Canada must act to end Islamophobia in Xinjiang, China
Relatives and friends of people who have gone missing in Xinjiang are fearing the worst and are desperate to find out what has happened to their friends and family members.
There is credible evidence that up to one million Uyghurs, Kazakhs and other mainly Muslim groups in China’s Xinjiang Uyghur Autonomous Region (Xinjiang) are facing Islamophobic attacks by being detained in secret internment camps. Detainees are brainwashed, tortured and are forced to renounce their religion and culture.
Chinese authorities denied the existence of the so-called “re-education” facilities until October 2018, when they described them as voluntary, free “vocational training” centres. They claim that the purpose of this vocational training is to provide people with technical and vocational education to enable them to find jobs and become “useful” citizens. This explanation contradicts the reports of beatings, food deprivation and solitary confinement reported by former detainees.

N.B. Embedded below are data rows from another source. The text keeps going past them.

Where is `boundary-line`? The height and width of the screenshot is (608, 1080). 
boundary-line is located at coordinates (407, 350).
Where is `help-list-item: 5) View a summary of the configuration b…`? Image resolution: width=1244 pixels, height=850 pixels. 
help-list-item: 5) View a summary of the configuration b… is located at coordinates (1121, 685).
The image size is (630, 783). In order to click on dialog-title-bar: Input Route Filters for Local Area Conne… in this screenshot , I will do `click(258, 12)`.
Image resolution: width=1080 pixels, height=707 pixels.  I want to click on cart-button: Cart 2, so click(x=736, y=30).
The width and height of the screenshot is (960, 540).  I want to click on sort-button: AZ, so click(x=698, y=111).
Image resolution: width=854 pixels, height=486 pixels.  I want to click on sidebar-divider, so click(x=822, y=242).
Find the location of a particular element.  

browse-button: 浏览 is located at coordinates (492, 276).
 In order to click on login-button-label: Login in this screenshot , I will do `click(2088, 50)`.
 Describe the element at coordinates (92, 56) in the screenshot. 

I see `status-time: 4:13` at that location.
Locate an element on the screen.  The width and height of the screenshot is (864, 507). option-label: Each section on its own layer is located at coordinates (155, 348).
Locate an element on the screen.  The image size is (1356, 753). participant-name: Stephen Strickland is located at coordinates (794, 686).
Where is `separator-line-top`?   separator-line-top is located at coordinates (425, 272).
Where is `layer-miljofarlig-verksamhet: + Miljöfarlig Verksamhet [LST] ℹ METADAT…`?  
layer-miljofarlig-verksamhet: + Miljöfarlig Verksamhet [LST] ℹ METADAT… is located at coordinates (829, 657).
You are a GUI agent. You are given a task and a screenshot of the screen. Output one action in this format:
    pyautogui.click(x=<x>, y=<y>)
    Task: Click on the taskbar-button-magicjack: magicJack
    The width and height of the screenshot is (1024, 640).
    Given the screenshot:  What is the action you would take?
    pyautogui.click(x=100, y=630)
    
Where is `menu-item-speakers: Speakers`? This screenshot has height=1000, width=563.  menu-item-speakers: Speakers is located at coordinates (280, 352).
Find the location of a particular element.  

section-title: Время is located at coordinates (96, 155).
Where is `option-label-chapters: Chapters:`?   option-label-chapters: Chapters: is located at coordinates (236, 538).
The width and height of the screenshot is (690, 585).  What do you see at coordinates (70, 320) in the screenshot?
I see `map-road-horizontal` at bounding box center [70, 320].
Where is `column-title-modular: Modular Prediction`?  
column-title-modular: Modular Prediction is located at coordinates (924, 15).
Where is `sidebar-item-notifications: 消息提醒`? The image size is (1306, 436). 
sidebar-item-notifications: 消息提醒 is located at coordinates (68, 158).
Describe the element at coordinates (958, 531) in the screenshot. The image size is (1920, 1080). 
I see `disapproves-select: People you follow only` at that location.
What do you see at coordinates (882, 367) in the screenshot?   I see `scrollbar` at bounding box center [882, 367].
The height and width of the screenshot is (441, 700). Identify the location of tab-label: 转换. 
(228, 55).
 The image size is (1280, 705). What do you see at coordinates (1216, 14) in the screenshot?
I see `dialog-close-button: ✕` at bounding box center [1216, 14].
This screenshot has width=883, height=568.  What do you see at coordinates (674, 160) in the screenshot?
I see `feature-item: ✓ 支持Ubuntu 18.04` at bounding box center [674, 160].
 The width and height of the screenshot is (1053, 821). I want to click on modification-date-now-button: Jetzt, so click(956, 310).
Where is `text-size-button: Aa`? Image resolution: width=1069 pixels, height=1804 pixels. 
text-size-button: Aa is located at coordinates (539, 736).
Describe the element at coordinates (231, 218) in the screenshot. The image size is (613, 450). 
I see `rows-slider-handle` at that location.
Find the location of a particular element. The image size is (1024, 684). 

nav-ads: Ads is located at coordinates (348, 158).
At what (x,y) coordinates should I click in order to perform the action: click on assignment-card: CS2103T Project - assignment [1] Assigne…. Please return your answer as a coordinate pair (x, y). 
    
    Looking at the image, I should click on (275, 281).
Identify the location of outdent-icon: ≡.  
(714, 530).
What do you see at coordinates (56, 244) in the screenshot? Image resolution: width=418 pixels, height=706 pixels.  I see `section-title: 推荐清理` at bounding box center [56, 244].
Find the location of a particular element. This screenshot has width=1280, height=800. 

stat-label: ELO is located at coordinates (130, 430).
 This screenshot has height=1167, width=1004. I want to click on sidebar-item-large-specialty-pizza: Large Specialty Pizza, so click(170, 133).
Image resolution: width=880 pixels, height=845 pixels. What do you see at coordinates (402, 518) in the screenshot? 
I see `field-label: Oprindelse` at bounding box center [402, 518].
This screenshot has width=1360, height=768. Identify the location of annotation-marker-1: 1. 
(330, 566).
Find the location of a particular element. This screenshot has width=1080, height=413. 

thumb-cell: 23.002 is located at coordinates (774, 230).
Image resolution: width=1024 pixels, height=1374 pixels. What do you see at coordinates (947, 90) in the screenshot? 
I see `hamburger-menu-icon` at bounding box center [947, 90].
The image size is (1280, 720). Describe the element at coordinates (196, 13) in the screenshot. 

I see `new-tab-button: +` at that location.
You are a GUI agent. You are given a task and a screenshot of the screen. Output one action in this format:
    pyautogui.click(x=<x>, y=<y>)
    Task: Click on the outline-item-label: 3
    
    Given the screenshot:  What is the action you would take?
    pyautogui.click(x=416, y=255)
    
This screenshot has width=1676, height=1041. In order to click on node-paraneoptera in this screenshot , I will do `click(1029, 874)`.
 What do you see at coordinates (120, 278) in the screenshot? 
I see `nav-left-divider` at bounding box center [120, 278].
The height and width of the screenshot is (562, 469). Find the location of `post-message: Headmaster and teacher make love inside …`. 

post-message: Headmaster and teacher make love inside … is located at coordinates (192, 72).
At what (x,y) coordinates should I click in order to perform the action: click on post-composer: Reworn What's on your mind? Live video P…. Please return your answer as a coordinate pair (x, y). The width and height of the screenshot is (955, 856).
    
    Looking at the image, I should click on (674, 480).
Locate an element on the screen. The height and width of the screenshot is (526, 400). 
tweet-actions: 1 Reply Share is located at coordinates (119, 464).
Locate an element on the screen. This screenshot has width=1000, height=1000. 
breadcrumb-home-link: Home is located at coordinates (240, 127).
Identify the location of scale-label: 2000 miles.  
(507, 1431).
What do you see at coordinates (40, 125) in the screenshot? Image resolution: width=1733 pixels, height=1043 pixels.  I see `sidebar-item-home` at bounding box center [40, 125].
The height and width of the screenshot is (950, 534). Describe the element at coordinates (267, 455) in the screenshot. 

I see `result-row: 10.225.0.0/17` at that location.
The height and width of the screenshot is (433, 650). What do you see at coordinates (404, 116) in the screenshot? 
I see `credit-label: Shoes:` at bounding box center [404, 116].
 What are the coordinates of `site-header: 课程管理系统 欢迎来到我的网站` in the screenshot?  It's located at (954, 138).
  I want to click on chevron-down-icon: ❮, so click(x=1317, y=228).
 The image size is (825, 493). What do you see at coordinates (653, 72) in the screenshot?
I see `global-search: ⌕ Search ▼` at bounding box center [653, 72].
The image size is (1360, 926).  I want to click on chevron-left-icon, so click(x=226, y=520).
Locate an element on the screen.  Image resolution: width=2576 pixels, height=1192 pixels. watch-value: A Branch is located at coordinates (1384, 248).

Ahead of the last United Nations Human Rights Council meeting, China made efforts to silence criticism by inviting delegations from different countries to visit Xinjiang, but the visits were orchestrated and closely monitored by the authorities.
Only an independent, unrestricted, international fact-finding initiative can reveal what is happening in Xinjiang. Governments like Canada, committed to promoting human rights, need to join together and urge the UN to act.